→ **Exercise aim**:
Copy out every line of the records where the string "agent" occurs.

Exercise materials below:

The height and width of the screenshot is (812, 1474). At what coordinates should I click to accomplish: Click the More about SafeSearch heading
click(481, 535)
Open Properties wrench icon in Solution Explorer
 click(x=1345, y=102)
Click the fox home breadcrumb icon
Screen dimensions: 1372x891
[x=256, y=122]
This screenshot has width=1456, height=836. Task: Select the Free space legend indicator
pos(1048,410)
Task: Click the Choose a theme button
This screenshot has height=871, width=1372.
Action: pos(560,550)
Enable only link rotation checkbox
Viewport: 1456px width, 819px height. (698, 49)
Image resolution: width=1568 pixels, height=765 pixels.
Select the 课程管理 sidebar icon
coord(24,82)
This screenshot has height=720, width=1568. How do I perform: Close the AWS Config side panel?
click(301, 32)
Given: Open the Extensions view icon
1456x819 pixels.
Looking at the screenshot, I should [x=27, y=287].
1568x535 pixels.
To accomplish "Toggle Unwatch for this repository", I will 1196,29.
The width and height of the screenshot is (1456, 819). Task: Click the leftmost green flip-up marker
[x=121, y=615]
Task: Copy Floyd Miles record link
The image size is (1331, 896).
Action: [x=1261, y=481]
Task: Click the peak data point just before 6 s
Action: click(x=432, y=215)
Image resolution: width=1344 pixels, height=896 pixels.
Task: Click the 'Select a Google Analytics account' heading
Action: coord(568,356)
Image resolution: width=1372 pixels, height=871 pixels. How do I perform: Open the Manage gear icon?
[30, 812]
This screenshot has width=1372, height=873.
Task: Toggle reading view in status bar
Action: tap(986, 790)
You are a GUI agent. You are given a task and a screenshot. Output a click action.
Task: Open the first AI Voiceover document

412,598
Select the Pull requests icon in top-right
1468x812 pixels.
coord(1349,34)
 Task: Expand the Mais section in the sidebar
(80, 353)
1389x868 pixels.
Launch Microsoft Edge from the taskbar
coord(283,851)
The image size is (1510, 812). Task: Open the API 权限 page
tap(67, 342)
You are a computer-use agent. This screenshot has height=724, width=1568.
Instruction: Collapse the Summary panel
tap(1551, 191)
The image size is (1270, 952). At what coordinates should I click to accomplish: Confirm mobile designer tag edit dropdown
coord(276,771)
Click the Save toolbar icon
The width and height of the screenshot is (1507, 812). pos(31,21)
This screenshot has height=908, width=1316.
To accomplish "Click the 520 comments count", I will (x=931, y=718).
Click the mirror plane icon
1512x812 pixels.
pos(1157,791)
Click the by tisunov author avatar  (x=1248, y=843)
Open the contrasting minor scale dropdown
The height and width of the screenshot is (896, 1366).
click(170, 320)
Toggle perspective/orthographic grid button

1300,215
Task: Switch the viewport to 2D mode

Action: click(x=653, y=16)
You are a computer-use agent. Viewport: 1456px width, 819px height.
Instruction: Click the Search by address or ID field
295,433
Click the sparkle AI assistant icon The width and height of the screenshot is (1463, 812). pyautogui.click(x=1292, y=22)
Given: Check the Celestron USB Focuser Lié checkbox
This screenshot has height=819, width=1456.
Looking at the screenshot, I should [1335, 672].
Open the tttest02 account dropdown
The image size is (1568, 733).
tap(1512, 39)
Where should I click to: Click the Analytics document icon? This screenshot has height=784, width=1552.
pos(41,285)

End of Exercise materials.

→ **Written response**:
You are a GUI agent. You are given a task and a screenshot. Output a click action.
You are a computer-use agent. This screenshot has height=724, width=1568.
You are a computer-use agent. Viewport: 1456px width, 819px height.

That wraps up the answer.